Highlights:
- Domain shared that new listings have fallen considerable in October, November and December.
- In the first half of the financial year 2023, the company expects EBITDA of AU$48 million.
Shares of Domain Holdings Australia Limited (ASX:DHG) are heading south on Tuesday (20 December 2022) after the company shared a trading update via an ASX filing. Real estate technology services company shared that it is experiencing an unusual decline in December listings following the deteriorating conditions of the property environment.
Domain shares were spotted trading 10.00% lower at AU$2.56 apiece with a market capitalisation of AU$1.80 billion. Including today’s fall, the share price has fallen by 50.87% in the last one year. On a year-to-date basis, it has declined by 55.10% and by 15.40% in a month. Meanwhile, the benchmark index, ASX 200 Communication (INDEXASX:XTJ) was down 1.55% to 1,420.70 points. ASX 200 was down 0.61% to 7,090.30 points around the same time.

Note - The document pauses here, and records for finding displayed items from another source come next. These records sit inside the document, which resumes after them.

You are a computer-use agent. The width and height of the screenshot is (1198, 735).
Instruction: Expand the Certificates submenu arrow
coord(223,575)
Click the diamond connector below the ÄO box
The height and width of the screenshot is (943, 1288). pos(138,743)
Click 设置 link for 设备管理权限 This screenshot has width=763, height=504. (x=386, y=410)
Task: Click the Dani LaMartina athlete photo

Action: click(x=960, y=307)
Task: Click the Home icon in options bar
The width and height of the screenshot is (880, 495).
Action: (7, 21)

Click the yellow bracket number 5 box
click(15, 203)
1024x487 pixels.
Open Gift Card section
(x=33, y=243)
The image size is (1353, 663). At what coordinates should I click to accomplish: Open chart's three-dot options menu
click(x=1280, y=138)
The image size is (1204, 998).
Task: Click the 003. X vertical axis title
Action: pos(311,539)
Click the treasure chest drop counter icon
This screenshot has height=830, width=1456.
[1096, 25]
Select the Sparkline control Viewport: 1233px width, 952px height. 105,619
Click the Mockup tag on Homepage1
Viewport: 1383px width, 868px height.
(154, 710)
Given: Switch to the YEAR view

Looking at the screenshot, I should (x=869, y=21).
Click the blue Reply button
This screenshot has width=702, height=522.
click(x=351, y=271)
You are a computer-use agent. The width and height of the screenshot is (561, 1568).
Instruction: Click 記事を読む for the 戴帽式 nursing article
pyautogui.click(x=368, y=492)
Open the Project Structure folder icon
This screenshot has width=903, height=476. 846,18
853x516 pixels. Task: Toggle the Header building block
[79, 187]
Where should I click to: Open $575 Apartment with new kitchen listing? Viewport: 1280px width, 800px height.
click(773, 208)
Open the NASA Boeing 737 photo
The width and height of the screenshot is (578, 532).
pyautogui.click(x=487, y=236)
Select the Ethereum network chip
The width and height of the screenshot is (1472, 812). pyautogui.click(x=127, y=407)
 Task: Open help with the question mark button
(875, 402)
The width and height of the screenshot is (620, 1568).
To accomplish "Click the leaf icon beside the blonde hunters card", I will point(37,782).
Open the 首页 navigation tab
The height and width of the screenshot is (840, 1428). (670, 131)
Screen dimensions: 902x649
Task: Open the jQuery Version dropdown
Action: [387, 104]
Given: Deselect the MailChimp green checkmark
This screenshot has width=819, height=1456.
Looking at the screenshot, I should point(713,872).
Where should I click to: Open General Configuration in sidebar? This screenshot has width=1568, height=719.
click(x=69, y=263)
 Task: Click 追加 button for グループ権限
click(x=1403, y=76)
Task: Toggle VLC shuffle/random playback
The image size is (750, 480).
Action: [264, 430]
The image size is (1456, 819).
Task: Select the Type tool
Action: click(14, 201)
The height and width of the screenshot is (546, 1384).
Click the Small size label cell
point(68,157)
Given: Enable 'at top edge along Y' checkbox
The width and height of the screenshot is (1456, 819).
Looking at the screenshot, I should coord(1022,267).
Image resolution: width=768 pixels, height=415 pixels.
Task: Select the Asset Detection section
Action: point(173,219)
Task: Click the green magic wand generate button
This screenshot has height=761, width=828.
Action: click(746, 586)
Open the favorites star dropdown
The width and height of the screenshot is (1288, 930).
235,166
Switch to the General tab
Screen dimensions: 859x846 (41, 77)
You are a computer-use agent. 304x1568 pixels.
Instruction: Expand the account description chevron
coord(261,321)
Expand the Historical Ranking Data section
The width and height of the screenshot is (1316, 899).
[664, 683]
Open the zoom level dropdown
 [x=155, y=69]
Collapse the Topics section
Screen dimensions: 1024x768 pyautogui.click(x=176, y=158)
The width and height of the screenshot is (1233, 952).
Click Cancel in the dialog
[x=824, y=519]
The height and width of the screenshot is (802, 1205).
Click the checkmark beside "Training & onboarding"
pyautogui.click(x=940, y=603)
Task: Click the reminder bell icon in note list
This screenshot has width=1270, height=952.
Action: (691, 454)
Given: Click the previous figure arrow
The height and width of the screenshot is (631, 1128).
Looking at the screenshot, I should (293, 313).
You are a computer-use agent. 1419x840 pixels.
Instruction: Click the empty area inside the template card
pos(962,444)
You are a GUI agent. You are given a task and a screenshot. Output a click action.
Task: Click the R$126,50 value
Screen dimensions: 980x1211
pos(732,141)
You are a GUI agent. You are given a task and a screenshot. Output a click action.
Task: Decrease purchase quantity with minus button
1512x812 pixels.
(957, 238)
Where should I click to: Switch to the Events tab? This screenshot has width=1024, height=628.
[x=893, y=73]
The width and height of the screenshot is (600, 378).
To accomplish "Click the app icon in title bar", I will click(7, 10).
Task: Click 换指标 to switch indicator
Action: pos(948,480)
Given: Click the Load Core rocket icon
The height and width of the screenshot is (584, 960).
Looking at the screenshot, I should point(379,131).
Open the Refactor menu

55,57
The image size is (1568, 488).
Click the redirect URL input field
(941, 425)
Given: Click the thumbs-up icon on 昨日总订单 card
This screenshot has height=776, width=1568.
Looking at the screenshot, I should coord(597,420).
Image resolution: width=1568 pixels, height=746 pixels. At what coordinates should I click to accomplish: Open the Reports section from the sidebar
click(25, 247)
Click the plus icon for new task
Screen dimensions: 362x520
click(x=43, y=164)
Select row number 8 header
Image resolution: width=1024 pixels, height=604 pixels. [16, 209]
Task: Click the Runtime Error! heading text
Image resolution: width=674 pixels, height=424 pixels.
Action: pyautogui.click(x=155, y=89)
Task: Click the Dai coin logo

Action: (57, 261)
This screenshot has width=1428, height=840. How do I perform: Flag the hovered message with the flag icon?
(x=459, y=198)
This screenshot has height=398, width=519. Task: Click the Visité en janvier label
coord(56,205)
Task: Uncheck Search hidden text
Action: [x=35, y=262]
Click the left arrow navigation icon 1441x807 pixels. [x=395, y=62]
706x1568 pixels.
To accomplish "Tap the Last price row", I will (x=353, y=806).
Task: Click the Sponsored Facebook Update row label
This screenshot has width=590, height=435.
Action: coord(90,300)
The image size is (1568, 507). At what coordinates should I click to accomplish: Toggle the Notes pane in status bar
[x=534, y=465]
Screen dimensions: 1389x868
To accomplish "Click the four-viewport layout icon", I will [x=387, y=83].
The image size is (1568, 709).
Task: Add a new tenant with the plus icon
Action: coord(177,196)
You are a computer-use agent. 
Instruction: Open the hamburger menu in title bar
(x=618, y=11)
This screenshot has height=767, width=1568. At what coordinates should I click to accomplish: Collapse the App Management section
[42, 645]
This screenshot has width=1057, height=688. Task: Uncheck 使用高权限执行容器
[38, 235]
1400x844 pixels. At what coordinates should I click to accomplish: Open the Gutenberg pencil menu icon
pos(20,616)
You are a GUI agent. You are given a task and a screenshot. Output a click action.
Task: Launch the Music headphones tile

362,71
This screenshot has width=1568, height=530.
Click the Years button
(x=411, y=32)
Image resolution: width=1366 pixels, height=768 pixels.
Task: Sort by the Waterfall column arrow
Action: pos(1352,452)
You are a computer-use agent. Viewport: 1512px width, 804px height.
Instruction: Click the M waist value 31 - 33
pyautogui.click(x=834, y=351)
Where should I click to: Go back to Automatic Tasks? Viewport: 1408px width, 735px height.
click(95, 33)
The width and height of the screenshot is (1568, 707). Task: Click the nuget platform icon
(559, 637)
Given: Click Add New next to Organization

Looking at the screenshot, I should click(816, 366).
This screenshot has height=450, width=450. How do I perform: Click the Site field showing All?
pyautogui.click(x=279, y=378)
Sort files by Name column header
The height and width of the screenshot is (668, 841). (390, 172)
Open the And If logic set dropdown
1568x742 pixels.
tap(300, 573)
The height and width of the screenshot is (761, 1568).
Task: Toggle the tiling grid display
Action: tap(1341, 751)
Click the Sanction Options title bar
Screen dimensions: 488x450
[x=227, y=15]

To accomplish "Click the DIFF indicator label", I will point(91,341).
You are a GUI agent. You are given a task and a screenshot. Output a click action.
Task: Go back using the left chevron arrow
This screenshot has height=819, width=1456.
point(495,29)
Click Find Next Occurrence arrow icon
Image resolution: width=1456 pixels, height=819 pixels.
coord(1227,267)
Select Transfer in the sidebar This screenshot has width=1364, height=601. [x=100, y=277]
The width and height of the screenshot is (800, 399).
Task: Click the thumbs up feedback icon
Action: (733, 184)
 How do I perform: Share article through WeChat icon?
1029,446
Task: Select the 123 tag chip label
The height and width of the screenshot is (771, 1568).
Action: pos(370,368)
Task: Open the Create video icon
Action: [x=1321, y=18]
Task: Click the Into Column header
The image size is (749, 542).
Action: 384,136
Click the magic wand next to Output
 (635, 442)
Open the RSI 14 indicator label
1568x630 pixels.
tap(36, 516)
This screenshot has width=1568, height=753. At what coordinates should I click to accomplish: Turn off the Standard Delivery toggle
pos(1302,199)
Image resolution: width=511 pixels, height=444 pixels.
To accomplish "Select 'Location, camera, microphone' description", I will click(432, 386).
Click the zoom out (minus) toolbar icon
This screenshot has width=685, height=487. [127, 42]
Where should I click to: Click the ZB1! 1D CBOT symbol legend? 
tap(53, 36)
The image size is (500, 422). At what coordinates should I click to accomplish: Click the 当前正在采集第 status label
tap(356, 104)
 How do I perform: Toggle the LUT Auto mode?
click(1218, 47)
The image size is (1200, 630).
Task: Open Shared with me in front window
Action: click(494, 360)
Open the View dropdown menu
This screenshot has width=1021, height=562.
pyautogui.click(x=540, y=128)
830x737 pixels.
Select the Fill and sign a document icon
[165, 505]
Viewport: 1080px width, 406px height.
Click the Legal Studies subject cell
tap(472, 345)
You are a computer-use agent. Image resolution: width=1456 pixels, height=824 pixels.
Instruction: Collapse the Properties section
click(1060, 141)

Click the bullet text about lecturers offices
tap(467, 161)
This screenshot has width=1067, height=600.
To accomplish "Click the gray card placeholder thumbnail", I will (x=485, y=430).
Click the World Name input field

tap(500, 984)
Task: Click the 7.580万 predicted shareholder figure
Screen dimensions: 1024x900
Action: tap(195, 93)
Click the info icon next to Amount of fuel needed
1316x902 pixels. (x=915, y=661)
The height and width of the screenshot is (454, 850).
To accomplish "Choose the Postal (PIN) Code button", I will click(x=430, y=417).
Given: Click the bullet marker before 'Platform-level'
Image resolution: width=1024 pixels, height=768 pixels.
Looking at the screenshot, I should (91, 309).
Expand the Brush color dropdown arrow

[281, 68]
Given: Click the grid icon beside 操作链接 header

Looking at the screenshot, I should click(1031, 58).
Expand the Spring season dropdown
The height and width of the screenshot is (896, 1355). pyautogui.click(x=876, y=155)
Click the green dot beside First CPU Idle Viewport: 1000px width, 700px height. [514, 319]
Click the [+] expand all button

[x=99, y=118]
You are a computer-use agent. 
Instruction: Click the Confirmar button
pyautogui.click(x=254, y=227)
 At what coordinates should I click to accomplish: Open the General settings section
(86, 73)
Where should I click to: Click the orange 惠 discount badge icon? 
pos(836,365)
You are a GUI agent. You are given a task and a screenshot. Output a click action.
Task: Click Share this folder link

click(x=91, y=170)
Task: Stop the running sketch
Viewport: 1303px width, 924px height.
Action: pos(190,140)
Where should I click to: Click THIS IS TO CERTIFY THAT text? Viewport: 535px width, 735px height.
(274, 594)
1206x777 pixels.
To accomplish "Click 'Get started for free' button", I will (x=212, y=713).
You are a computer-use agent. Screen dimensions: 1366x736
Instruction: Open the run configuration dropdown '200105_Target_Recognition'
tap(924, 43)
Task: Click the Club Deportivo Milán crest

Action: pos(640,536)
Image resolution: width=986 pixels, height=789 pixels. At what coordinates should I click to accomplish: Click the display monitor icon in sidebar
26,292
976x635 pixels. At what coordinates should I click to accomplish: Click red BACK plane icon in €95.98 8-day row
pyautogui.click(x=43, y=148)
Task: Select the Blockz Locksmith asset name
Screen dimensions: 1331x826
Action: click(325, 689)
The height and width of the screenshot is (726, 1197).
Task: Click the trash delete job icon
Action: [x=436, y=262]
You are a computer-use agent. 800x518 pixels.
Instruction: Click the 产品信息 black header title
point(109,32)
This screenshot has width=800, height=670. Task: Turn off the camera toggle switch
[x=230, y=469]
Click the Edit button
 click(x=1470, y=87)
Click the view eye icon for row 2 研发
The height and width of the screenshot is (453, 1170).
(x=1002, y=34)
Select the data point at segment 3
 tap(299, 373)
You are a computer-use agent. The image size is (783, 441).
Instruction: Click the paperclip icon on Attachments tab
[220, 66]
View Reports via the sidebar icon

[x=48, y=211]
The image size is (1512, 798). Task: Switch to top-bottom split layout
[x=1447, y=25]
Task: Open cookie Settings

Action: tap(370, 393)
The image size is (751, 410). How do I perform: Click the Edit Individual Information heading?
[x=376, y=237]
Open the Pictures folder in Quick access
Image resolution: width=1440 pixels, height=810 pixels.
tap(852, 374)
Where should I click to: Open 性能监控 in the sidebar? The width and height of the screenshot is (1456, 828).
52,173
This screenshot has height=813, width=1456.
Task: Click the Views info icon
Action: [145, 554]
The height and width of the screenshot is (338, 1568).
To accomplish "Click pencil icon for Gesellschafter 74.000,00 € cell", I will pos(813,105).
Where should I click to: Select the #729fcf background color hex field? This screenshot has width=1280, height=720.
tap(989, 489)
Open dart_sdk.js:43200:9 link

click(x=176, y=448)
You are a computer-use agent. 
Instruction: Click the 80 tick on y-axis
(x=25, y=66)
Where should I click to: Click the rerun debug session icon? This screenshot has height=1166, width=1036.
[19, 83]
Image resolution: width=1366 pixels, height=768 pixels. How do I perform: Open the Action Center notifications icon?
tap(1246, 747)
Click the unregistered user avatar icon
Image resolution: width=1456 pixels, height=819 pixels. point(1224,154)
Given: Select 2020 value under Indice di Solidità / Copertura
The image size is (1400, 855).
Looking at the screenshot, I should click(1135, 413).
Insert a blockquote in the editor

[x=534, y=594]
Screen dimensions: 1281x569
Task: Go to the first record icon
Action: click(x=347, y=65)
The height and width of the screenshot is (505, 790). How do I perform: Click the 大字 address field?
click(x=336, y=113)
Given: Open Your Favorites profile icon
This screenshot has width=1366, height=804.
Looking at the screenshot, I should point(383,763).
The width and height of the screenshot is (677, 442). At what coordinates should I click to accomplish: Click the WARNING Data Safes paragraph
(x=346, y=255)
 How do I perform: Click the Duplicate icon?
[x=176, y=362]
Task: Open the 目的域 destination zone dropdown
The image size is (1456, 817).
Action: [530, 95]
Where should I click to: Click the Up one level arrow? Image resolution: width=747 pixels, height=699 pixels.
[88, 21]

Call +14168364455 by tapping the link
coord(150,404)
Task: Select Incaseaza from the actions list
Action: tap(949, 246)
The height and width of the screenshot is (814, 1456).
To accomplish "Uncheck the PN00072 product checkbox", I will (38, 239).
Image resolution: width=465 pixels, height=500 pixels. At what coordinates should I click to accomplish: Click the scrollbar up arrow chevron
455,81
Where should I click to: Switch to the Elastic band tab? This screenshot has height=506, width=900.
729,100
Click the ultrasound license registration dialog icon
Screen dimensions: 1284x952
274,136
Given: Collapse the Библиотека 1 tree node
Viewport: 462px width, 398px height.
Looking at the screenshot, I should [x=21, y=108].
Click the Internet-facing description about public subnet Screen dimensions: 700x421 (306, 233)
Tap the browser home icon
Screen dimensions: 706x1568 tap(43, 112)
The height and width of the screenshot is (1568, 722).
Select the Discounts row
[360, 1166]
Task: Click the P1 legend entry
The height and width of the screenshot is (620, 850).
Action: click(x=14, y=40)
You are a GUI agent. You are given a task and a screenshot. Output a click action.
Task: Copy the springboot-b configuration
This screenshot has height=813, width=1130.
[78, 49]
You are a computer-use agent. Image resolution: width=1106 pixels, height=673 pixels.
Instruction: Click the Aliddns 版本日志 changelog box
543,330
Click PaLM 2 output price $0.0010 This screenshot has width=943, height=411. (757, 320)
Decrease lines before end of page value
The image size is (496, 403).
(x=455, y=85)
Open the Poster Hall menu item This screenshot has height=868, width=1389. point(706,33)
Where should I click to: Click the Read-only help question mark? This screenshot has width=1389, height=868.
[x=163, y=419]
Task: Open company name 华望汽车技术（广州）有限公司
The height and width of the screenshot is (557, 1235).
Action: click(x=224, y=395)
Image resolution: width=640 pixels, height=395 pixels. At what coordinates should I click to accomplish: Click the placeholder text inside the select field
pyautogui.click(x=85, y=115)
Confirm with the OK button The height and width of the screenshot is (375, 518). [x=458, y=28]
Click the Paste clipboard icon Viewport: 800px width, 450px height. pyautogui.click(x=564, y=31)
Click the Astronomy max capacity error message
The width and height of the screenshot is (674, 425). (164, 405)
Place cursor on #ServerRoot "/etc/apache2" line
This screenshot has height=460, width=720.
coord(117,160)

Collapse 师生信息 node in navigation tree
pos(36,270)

How is Domain performing in a challenging property environment?
Domain reported a fall of 16% in new listings growth in October 2022 and a fall of 22% in November. The majority weakness is reported in the inner city of Melbourne and Sydney, as November listings decreased by 32% and 38%, respectively.
The company said that deteriorating conditions of the property environment since November are responsible for the fall.
For December, Domain said that it is witnessing an “earlier than unusual seasonal decline” because vendors and agents defer listings into the calendar year 2023. As reported, December month-to-date listings have fallen by approximately 37% in Melbourne and 51% in Sydney. For comparison, the previous year, in December 2021, the listings activity extended into late December.
New depth contracts and upgrades inked during November 2022 increased by 18% over the previous year.
Has Domain updated its guidance for the financial year 2023?
While sharing the AGM update, the cost expectations of Domain were in the range of AU$275-280 million. Worth mentioning here is that this cost expectation was under review because of the meaningful change in the property market.
After undertaking board ranging review, the company has identified and implemented a cost savings initiative of AU$21-26 million in FY23. The expected range of cost is AU$250 million to AU$255 million, out of which AU$135 million is expected for the first half of FY23 (1HFY23).
The company expects to report EBITDA of AU$48 million in 1HFY23. In the second half of FY23, material improvement is expected in EBITDA with higher revenue and cost-benefit of AU$15-20 million.
The higher revenue expectation is driven by recently signed upgrade contracts and residential depth, growth at Domain Home Loan, new business wins at IDS and subscription trends in Agent Solutions.